» **Problem**:
Retype exactly the lines that run from the line with "Gift cards (433, 1888)" to the final line of the entries, keeping both ends and nothing else.

» **Input**:

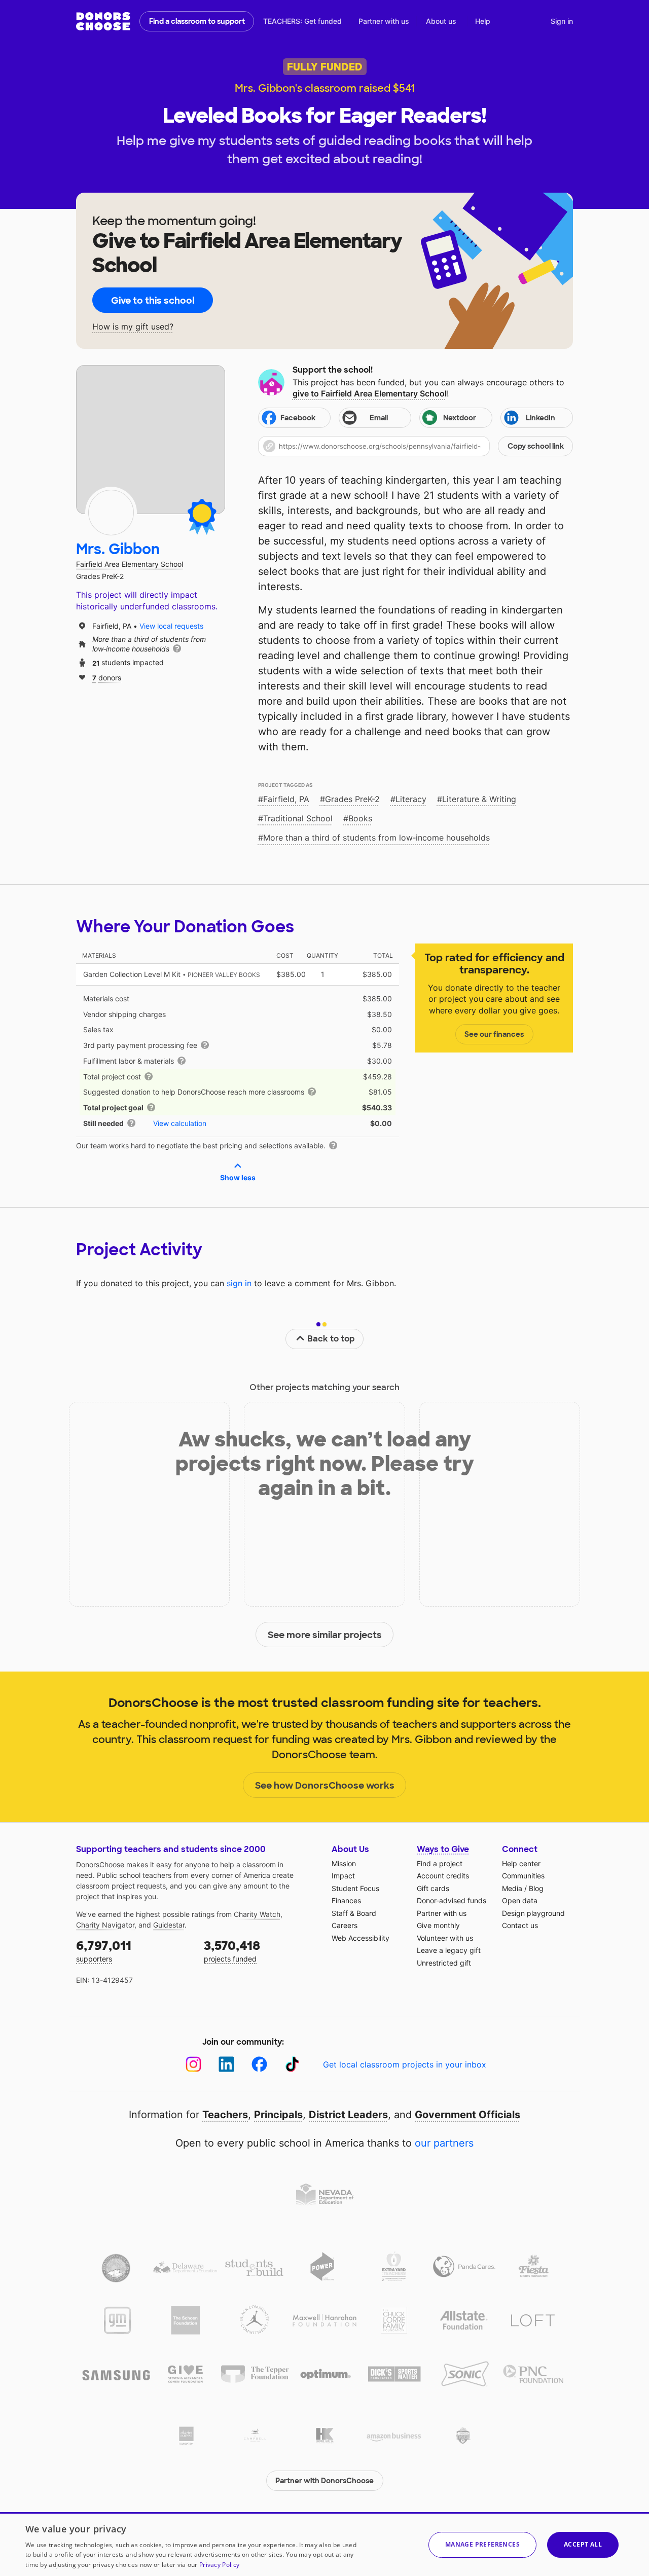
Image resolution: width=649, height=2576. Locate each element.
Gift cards (433, 1888)
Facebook (297, 417)
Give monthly (438, 1925)
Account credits (443, 1875)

» **Completed exercise**:
Gift cards (433, 1888)
Facebook (297, 417)
Give monthly (438, 1925)
Account credits (443, 1875)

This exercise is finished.